I wanted to add that unlike what I've read about people with neuropathies, I only experience burning and tingling, never numbness.

Also, I don't know if this is relevant or not but I notice that many parts of my body (mostly upper body) often seem very cold to the touch. But that seems to occur independently of whether I'm having a flare up or not.

I should also mention that I have curvatures in my spine which have been there since I was a teenager but it never caused me any problems before.

[alaska49]

Quote:

Originally Posted by Nebulous

Hey Alaska, while the symptoms of burning and tender muscles matches up with my condition, all the patient reports that I just read for this condition talk about terrible acute localized pain triggered by an injury. So it doesn't seem to be what I have but I'll keep it in mind. Thanks.

Its is true many its localized but like mine its full body and I have friends where its on one side or half on the neck and also ona leg and not every one has a trauma some will get the diagnosis but will go the rest of their lives without any known injury for it. this disease just doesnt follow any specific pattern I would still try to see a pain specialist as I went through so many specialties and pain specialists seems to know more about other condtions then even neuros do.

[St George 2013]

Quote:

Originally Posted by Nebulous

I wanted to add that unlike what I've read about people with neuropathies, I only experience burning and tingling, never numbness.

Also, I don't know if this is relevant or not but I notice that many parts of my body (mostly upper body) often seem very cold to the touch. But that seems to occur independently of whether I'm having a flare up or not.

I should also mention that I have curvatures in my spine which have been there since I was a teenager but it never caused me any problems before.

I'm not sure you 'have' to have numbness with neuropathy.

MrsD, Glenn, Doc ?

I have small fiber neuropathy....confirmed via skin punch biopsy.

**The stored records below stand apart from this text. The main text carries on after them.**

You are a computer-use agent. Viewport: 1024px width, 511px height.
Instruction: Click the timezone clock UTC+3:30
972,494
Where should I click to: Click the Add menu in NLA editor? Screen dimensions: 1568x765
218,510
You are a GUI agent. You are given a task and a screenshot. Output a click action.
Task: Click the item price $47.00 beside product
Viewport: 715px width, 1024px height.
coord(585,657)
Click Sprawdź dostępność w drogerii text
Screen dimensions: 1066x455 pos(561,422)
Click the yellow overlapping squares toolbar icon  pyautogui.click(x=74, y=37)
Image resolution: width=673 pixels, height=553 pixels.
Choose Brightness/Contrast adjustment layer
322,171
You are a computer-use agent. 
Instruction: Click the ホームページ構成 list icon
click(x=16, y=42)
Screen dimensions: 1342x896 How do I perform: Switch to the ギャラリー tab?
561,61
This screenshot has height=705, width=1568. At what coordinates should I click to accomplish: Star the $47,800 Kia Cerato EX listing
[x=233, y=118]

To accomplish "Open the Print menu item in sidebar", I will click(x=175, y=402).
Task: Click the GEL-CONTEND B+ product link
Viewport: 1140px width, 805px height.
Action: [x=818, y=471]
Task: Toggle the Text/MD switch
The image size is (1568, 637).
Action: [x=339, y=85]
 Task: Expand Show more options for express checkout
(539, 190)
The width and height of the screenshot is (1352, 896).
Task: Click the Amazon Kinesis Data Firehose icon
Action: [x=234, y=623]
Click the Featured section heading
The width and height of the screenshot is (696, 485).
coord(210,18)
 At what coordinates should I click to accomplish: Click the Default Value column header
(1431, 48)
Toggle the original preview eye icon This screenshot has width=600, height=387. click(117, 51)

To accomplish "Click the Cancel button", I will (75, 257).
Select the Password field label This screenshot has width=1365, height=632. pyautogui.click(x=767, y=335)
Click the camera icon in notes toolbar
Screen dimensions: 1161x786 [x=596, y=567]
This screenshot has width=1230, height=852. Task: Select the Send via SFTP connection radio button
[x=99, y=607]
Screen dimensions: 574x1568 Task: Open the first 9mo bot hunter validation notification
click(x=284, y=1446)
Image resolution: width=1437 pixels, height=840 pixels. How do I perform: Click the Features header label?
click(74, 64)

I don't know a lot about this stuff.....my journey is just 9 months old

Just trying to help.

Debi from Georgia

[glenntaj]

--there are many symptoms of neuropathy--"positive" symptoms, meaning sensations of things that really aren't there, which includes neural pain, tingling, and parastheses; "negative" symptoms, usually characterized as numbness or lack of sensation; or even no sensory disturbances at all--it is certainly possible, though rarer to have neuropathy that only results in motor dysfunction and/or autonomic dysfunction but leaves the sensory systems intact.

[Nebulous]

After some further thought and reading I believe that there is nothing wrong with my nerves themselves. That's why it's not localized and completely resolves when I'm not having a flare up. Furthermore, my nerve conduction studies have not detected any problem.

I believe that exertion is causing some kind of transient physiological change/s in my body that causes my muscles and nerves to become temporarily irritated. This irritation is what is causing me pain.

I'm having a flare up this week and last night was really bad, I felt like I was being burned and electrocuted at the same time. This morning that has passed but my muscles remain very tender and sore.

I'm thinking that the key for me would be to have tests run when I'm flared up. While this may not isolate the cause of the flare up, at least me and the Doctors would know what is happening to my body in this flared up state ie. inflammation etc... I'm realizing that in my case it's probably pretty useless to conduct tests when I'm not experiencing my symptoms.

Btw, I'm wondering if it might be worth a shot to try Prednisone when I'm in flare up mode. Could this drug possibly resolve the flare up?